EDIT: Just checked and it doesn't happen in a Wayland session.
Interesting. So, it is a Xorg Problem. Normally we write here, that something is a Wayland Issue. There comes this so unexpected, hahaha!
But can You manually expand the Terminal Window? I mean, when You go with the Mouse Cursor to the Edge of the Window and then get the Icon for changing the Size.
weird , i'm on Lite (so Xorg) , and my terminal window behaves normal whatever i do with it ...
minimise , maximise , shrinks/expands by dragging borders , and opening after i closed it , to normal size I've set in preferences
( Xfce terminal )
I don't think so, but my screen scaling in display says %100.
I screen recorded it in action for the curious. But I wasn't sure where besides Youtube I could upload it to share. For now I uploaded it on a blog to put a link here. It won't play in my browser so I don't think it shows if you use an adblocker.
The toggle is turned off. Also using a new profile or resetting that profile does not change the behavior.
I missed that. Yes I can drag the window into a new size. Then it will still shrink as before if I use the button to fullsize/default size it or F11.
If I use Super Left/Right it will anchor it to the left or right half of my screen and fullsize/default with F11 will work as expected (full screen/half screen) but using the button to fullscreen and then unfullscreen it will cause it to shrink again.

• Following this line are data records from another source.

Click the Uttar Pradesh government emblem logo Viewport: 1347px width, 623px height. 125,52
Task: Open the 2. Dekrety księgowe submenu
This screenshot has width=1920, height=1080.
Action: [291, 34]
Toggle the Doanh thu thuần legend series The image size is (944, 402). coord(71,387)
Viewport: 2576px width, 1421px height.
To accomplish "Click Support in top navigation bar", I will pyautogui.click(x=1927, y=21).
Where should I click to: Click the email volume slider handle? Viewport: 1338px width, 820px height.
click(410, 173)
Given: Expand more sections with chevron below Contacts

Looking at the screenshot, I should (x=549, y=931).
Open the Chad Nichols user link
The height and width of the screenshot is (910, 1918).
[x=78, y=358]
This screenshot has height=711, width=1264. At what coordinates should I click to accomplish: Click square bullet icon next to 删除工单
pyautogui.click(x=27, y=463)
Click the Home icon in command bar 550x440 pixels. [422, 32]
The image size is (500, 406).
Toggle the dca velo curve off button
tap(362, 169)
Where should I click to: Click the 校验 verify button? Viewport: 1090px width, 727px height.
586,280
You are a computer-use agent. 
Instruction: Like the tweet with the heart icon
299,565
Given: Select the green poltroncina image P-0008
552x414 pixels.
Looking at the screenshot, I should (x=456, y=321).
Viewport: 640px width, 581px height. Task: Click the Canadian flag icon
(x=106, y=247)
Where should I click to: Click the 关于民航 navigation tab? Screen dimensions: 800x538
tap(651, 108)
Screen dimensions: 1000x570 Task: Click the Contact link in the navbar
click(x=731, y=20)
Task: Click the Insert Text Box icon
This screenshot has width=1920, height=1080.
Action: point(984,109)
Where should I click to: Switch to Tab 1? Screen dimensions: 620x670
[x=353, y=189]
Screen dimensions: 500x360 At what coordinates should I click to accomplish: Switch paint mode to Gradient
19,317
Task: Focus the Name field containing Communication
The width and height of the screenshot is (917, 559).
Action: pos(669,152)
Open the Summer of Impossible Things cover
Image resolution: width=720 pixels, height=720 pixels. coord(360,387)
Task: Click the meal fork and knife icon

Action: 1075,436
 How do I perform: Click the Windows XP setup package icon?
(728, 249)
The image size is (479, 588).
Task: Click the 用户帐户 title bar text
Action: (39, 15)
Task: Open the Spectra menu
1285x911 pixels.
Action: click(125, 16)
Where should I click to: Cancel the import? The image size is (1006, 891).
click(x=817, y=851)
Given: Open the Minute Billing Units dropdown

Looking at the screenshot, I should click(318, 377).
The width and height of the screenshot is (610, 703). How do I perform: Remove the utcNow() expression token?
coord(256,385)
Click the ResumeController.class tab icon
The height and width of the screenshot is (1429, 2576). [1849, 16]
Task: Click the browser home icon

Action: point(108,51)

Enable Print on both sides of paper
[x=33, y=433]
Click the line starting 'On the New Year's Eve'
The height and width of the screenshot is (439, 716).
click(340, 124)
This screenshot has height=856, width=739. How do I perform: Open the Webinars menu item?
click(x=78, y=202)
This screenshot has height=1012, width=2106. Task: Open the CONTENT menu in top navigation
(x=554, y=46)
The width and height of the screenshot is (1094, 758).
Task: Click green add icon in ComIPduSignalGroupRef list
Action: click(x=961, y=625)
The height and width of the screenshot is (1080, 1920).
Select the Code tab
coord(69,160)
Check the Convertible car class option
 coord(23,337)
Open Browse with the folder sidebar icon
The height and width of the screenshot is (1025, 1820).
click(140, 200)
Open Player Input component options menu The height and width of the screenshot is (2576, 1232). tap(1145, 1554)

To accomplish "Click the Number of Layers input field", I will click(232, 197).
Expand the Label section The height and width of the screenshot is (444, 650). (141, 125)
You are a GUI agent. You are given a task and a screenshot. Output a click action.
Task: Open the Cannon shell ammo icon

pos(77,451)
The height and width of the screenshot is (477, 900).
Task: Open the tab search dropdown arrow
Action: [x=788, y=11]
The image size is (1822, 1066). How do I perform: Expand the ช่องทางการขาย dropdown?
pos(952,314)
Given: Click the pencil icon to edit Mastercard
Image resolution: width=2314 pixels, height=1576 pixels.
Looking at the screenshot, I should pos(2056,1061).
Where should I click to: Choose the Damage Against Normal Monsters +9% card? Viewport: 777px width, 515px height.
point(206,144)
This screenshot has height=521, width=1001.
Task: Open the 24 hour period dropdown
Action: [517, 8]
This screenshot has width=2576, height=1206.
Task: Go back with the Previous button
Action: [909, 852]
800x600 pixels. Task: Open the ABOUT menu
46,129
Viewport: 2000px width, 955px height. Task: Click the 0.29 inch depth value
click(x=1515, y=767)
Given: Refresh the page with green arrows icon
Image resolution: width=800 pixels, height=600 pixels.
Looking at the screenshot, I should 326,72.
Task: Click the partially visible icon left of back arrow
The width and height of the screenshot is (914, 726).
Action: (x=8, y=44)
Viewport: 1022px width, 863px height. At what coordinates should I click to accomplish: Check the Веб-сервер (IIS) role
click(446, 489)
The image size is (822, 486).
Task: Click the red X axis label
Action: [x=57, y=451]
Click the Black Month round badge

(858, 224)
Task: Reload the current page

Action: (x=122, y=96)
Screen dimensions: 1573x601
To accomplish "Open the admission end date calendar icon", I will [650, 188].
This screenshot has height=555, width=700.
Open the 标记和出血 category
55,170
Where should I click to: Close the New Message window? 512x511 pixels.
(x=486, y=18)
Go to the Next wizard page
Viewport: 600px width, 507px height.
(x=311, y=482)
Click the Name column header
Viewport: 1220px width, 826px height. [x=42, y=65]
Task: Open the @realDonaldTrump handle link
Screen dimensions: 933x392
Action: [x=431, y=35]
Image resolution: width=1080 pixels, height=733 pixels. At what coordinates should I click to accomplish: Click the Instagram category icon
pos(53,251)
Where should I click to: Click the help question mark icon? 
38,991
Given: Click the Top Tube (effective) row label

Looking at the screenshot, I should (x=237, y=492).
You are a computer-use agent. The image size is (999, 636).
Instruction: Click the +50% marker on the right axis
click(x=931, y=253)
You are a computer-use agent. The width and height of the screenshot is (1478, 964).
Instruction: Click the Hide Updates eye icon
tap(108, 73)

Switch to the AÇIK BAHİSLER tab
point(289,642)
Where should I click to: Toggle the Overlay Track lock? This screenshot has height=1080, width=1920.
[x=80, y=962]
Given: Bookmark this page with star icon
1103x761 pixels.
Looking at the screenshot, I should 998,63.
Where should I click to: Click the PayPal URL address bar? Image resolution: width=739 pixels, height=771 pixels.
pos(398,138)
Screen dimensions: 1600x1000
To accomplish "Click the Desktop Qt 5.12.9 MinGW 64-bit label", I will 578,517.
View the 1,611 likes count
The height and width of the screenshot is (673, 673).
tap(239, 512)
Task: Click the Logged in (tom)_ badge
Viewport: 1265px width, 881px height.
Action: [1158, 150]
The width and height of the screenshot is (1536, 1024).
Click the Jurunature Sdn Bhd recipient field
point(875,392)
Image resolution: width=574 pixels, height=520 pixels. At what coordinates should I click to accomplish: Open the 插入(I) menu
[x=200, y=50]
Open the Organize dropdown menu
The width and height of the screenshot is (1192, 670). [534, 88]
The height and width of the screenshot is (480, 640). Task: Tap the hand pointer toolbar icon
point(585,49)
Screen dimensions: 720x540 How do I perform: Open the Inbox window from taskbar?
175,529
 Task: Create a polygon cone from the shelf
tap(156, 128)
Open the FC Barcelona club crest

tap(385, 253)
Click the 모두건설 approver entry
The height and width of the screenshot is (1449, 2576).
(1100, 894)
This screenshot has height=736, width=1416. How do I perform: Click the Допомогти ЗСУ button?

Which can be solved by Super Left/Right again to reset it to fill half the screen. But using Super Up (full screen) Super Down (default size) causes it to shrink.
It doesn't effect me much because I usually use it either at the default size it opens to or sized to half screen.
Oh my gosh, I just followed your advice and I expected resolution. But it was still shrinking. So I rebooted the pc and tried - still shrinking!
I'm getting ready to leave for work now, but when I get home I'm going to turn on my other pc and see if the terminal shrinks there too or just this one.
In a bizarre turn of events, the terminal on my other computer Zorin 17.2 Core install behaves the exact same way, shrinking in Xorg (but not Wayland). I probably did use the same bootable media to install, but I do checksums when I download things. I'm at a loss, especially as no one else's terminal seems to exhibit this inexplicable behavior.
When I noticed the terminal did that, I tried a few other programs because I wondered if they all did that. But nothing else I tried (so far) had the same shrinking behavior.
I see there is another terminal called XTerm on this computer that is not on my other Zorin computer. This probably came with herbstluftwm which I have recently added to this computer but not yet to the other computer (I have been working on this pc a lot more lately since the room is warmer and cozy). I did try with XTerm just now and it does not shrink, but ugh the font is almost unreadable.
I gave them a quick try just now and Black Box seems a little slow in start up, and is not as well polished as Ptyxis, which also happens to have a lot more customization, in terms of appearance at least, including my favorite palette: Catppuccin.
Although unfortunately they're both quite heavy on resources: ~250Mb and 500Mb of RAM, respectively. Compared to the ~50Mb of Gnome Terminal, that's quite a difference.
I'm currently using Alacritty myself which uses about ~90Mb.
As far as I understand this, both were Candidates to replace the old Gnome Terminal in a future Gnome Version. On Fedora is Ptyxis already as Terminal preinstalled. BlackBox is since a Year without an Update. So, maybe the Support has stopped there(?)
The higher RAM Consumption could come because there are Flatpaks maybe.
Alacritty I didn't tried. I saw a couple of Videos about it. I lokked interesting. But the thing with the manual Customization is something ... that is nice but I would need time to built it up, hahaha!
I saw some Videos about Ghostty, which looks nice, too.